4. outbound nat settings on top you will say and this is important if you want to restrict your vpn machine not to go on the internet when vpn is down.... outbound nat: source vpn machineip or aluas DO NOT NAT CHECK.
5. in your floating rules. proto: any, source: vpn machine ip or alias, outgoing any, interface WAN. this with #4 will block your machine from going to internets. -
Wow that is pretty cool! One computer is connected to the US VPN and anther is connected to the Europe VPN. It is interesting that If one of the VPN's goes down both alias connected to the do not nat and floating rules stop working. Why is that? Good news however all other devices not associated with the alias go back to the regular WAN gateway and work just fine. Thanks for your help!!
-
Hehe I am glad it's working for you!!!
It's freaking cool stuff.So regarding your private message.
In order to have each VPN client (i assuming you have 2 setup in openpn) to randomly connect to its available server you have to
specify 1 address in its remote field and rest put in advanced section.Regarding nat.

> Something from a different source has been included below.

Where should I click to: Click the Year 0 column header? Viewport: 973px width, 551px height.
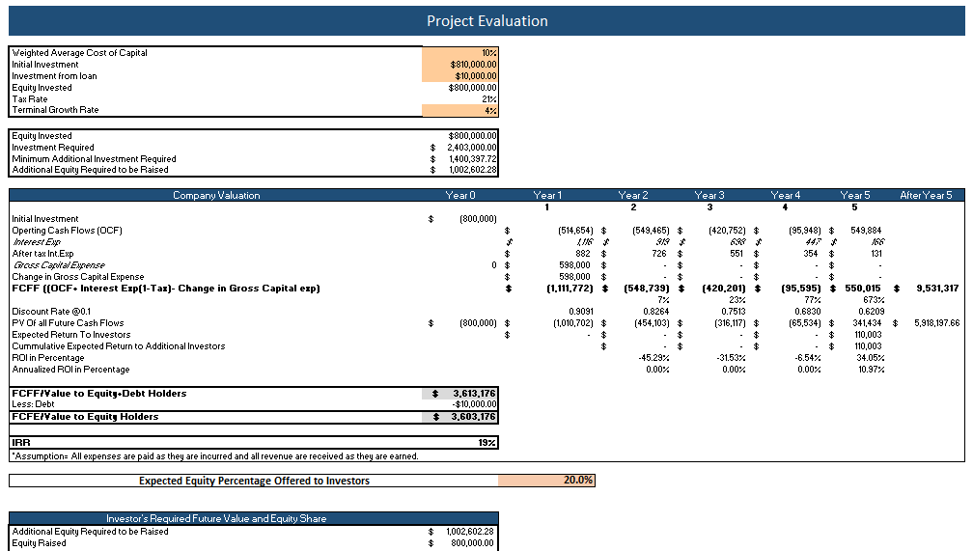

As I understand how nat works it translates your internal IP address ie 192.168.1.5 to outside world.
By saying DO NOT NAT this address your router wont translate to outside world. (btw this rule should be on top). So it's kinda hanging around in router….

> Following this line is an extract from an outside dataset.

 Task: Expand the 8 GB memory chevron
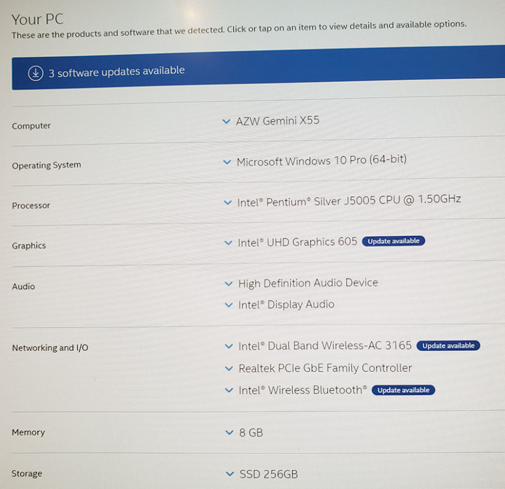point(229,433)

Then this way floating section of firewall will drop your packet and wont let it go outside. If you don't set floating rule i think it may still get out but will be dropped by isp. (I may be wrong here i am not a network expert) :)So in my personal setup i have:
2 Clients
2 Gateways
2 Floating firewall rules
2 Nat rules don't nat in nat section
In LAN tab I have 2 rules routing traffic from alias -> gateways
in openvpn tab I have nothing no rules all dropped.
In each gateway tabs I have nothing all incoming dropped.Hope this helped. If anything you can post your setup (gateways, clients, firewall floating rules, etc.... here) I can check stuff.
also is connection still dropped after few days or all good?
PS
I may have misread your post are you saying both all vpn client machine stop working like if one goes down both us and eu go down?
keep in mind you should have DNAT rule for each machine or each alias
DNT for EU
DNT for US -
As far as the original issue of the network cannot resolve host name, it is still to early to tell if that is fixed (It used to happen after about 5 days or so… and I am only on day 2).
I believe I now have the same setup as you are describing. The weird thing is that if one VPN goes down then both the US and EU VPN's kill the connections (I do have 2 - Do NOT NAT rules). I would have assumed that if the EU VPN went down then only the EU connections would be stopped.
So why did you want to setup random remote IP's? Also I have attached a couple of screen shots of how I setup the various remote severs (hopefully I did that correctly).
-
I have random servers just so it connects to different servers and not single one every time no particular reason but just to make sure if one of servers is slow it will connect to different one automatically next time i reconnect.
Could you take screenshots of:
1. List of your gateways.
2. Your floating rules.
3. Your LAN rules.
4. Your NAT outgoing table
5. Your clients list (you can blank out what you dont wanna show) -
I have attached the screenshots. I also have an internal OpenVPN server setup so that I can access my network so that is why my NAT outgoing tables has so many entries. Let me know if you need any other screenshots.
 -
More Screenshots
 -
Your protocols should be any.
Also floating rules should block traffic not allow it. -
Oh thanks! I changed the rules to blocked. The protocols are set to any see the attached screenshots (I am not sure why it says IPv4 *). Also, to make sure it is working all I have to do is disable a vpn client and then ping google.com and as long as the packets don't send I am good right?